[Records for this exercise Boundary: Start]

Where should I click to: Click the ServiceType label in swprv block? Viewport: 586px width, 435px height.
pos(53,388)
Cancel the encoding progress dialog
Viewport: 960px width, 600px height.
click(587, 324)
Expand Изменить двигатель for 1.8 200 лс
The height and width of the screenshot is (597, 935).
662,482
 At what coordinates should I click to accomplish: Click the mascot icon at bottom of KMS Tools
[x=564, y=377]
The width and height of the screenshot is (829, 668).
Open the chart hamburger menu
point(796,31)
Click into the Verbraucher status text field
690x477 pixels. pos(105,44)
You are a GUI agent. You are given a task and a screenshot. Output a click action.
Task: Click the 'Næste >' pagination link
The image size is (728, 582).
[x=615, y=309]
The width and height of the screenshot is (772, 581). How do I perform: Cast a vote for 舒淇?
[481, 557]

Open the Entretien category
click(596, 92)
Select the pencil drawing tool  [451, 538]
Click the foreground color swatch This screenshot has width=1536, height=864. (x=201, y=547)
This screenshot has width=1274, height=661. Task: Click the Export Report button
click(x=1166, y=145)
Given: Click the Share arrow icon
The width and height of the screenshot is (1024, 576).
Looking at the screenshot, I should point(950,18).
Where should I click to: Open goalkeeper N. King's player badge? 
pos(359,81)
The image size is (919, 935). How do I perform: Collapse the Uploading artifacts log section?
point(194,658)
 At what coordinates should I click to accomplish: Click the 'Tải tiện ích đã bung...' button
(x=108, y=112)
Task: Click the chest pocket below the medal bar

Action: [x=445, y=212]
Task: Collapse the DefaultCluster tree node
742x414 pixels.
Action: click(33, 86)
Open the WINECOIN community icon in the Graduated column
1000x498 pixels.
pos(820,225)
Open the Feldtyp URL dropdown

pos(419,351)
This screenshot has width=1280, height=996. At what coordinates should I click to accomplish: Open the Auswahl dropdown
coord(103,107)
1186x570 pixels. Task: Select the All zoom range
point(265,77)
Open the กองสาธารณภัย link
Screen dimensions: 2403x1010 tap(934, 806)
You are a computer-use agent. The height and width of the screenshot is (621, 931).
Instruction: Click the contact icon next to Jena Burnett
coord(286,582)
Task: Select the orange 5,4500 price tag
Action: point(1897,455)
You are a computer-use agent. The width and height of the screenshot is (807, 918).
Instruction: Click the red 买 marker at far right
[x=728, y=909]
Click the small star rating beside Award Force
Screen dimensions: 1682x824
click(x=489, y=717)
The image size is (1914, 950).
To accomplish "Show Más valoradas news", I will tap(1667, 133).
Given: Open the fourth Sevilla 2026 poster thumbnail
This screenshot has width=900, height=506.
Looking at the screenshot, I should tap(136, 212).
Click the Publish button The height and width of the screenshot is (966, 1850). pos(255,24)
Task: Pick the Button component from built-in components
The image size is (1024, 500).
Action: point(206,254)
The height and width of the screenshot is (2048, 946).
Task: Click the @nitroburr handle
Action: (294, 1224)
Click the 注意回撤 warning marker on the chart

[Records for this exercise Boundary: End]

For the lines above, output exactly those from the line containing "Where should I click to: Open" through the line containing "Click the Publish", and skip the others.

| Solved problem |
Where should I click to: Open goalkeeper N. King's player badge? 
pos(359,81)
The image size is (919, 935). How do I perform: Collapse the Uploading artifacts log section?
point(194,658)
 At what coordinates should I click to accomplish: Click the 'Tải tiện ích đã bung...' button
(x=108, y=112)
Task: Click the chest pocket below the medal bar

Action: [x=445, y=212]
Task: Collapse the DefaultCluster tree node
742x414 pixels.
Action: click(33, 86)
Open the WINECOIN community icon in the Graduated column
1000x498 pixels.
pos(820,225)
Open the Feldtyp URL dropdown

pos(419,351)
This screenshot has width=1280, height=996. At what coordinates should I click to accomplish: Open the Auswahl dropdown
coord(103,107)
1186x570 pixels. Task: Select the All zoom range
point(265,77)
Open the กองสาธารณภัย link
Screen dimensions: 2403x1010 tap(934, 806)
You are a computer-use agent. The height and width of the screenshot is (621, 931).
Instruction: Click the contact icon next to Jena Burnett
coord(286,582)
Task: Select the orange 5,4500 price tag
Action: point(1897,455)
You are a computer-use agent. The width and height of the screenshot is (807, 918).
Instruction: Click the red 买 marker at far right
[x=728, y=909]
Click the small star rating beside Award Force
Screen dimensions: 1682x824
click(x=489, y=717)
The image size is (1914, 950).
To accomplish "Show Más valoradas news", I will tap(1667, 133).
Given: Open the fourth Sevilla 2026 poster thumbnail
This screenshot has width=900, height=506.
Looking at the screenshot, I should tap(136, 212).
Click the Publish button The height and width of the screenshot is (966, 1850). pos(255,24)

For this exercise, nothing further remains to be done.